Wednesday, March 17, 2010

The great delusion

Tuesday 16th March

Objects may not be living and breathing beings like us but perhaps their purpose is to reflect what a being IS; it’s as if they ‘respond’ to our feelings for them, as if they ‘read’ our feelings? Maybe this is twaddle, but you must admit that somehow objects do respond to our attitude to them; probably the planet is changing its climate in response to our profligate use of fossil fuels. More constructively, a flautist possesses a flute and the flute takes on the status of ‘a treasured possession’ and the flute becomes a living being almost. It takes on a symbiotic relationship with its player. Whatever we call it, there’s something very nice here. Isn’t it everyone’s dream to lose themselves in a relationship, to love something or someone, in a symbiotic pact of intimacy? In his attic the flautist reaches for the flute, it being the inspiration for making fine music.

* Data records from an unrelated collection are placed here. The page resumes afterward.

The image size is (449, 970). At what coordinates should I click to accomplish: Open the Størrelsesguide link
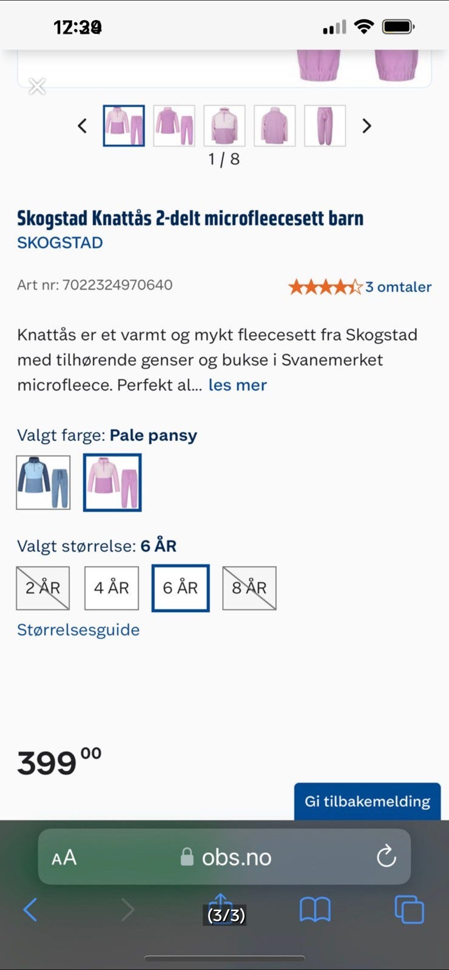[78, 630]
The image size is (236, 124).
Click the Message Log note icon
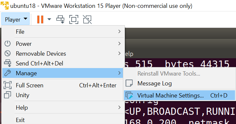pyautogui.click(x=129, y=83)
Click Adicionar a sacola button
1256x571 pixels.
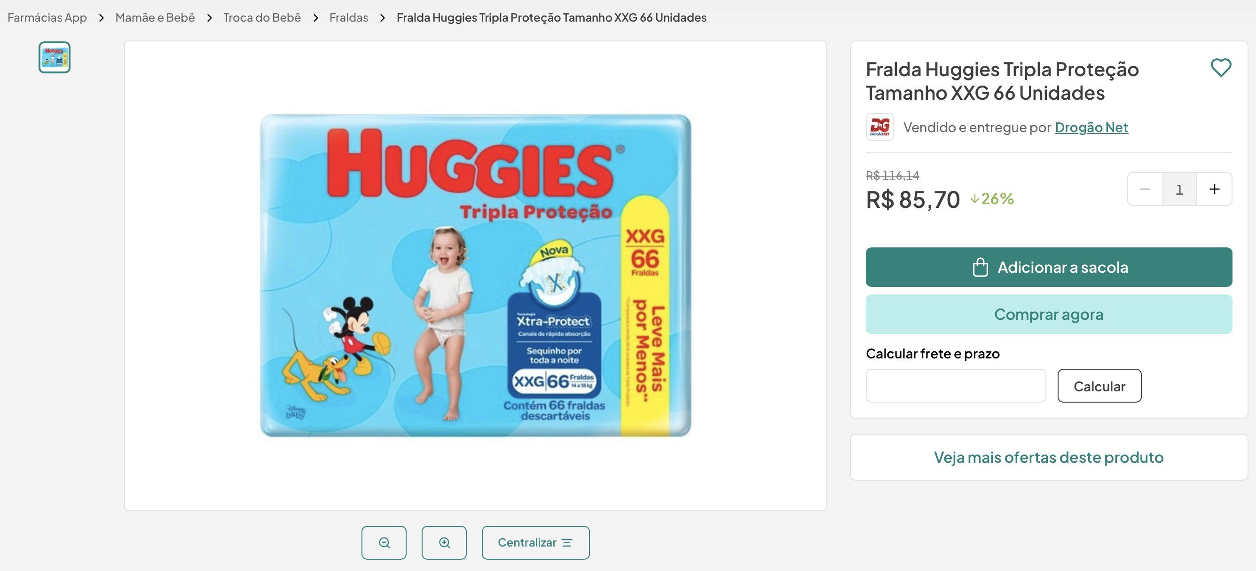(x=1049, y=267)
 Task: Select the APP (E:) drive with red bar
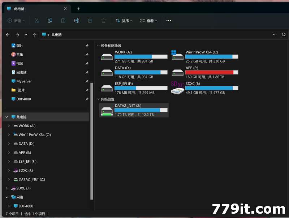point(204,72)
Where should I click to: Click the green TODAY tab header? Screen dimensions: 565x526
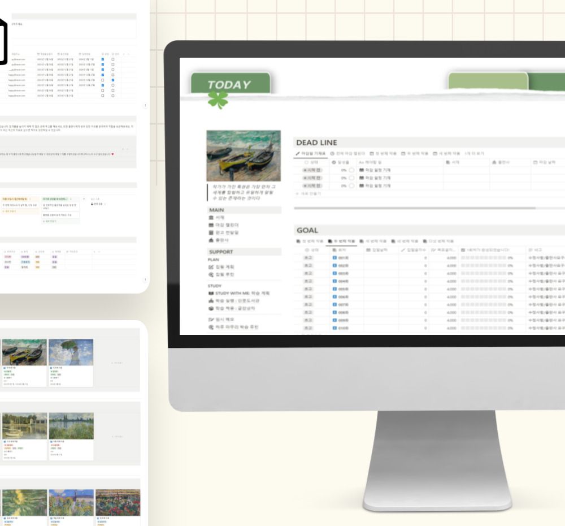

But all this symbiosis and closeness isn’t necessarily the complete answer to life. For that we need more than one flute, we need many flutes; we need to ‘symbios-ise’ with several elements in our life. We need to address perhaps a vast array of dysfunctional, inherited attitudes (which are far from producing any mutual benefits). The most damaging of these is the way we use animals. Here’s a classic example of delusion, a belief in the safety of having a ‘non-relationship’. It always ends in tears.

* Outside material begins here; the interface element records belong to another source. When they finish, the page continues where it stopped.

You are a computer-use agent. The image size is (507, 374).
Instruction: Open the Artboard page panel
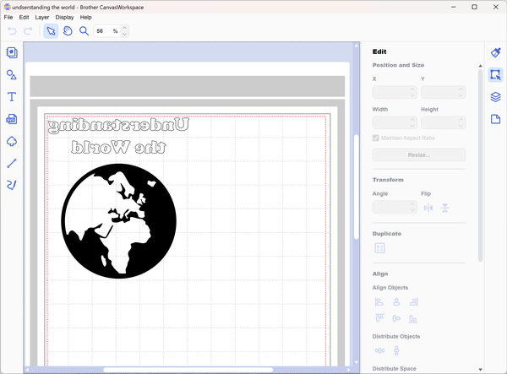click(496, 119)
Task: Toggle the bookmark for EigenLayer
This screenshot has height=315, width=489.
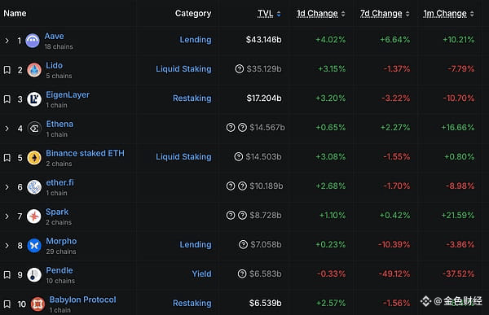Action: [7, 99]
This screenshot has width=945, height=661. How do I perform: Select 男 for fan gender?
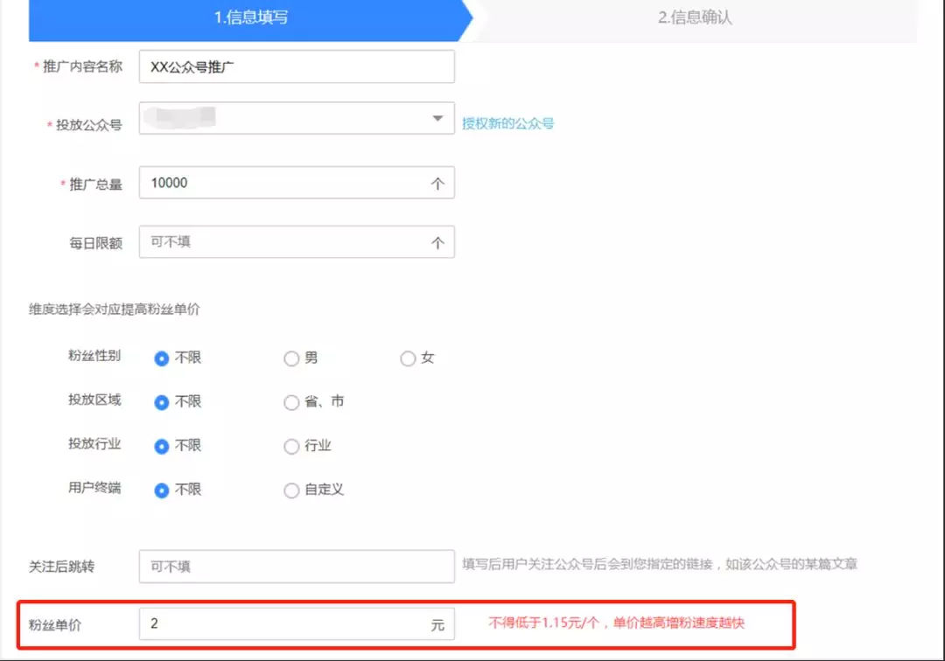tap(291, 358)
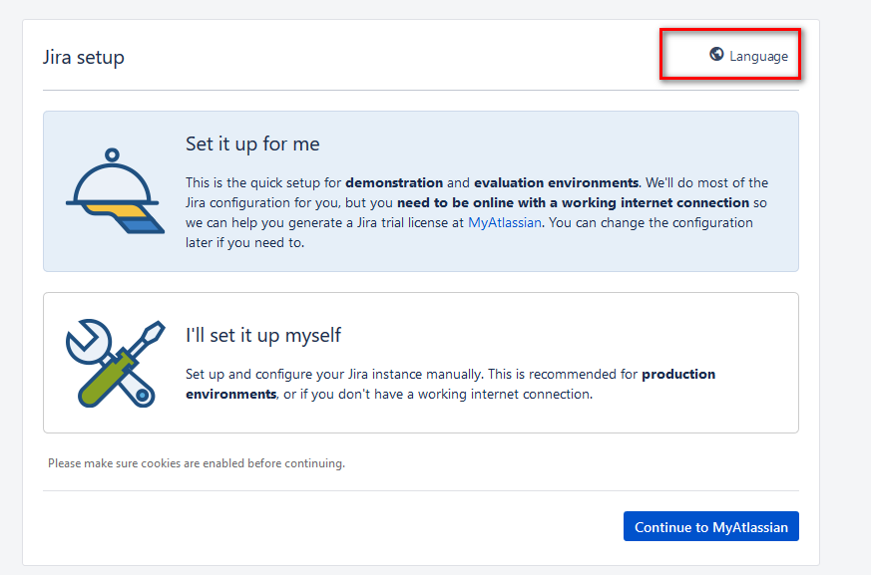The image size is (871, 575).
Task: Click the Jira setup page title
Action: (84, 57)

Our contact with certain animals, our cruelty towards them, is of mutual disadvantage. It starts out badly and ends up badly. Humans and animals – we’re deluded enough to think we’ve discovered a bargain, where it’s all advantage on our side with no chance of any disadvantage. Later, too late usually, we find things don’t work out quite as we thought they would. Here we have a lop sided situation, the too strong against the too weak, the destabilising element that is made so by the determination of human intellect hungry for advantage. In this case of humans using and abusing animals we have the ultimately ugly act of enslaving, killing and consuming with a disadvantage which creeps up slowly and strikes us down when we’re not looking. It comes in two forms, shame and illness, and which does the striking-down is unimportant - vegans suggest avoiding the whole messy involvement with non-relationships. That’s a conceptual framework we just don’t need any longer. Why try getting away with adding to so much imbalance when you don’t have to?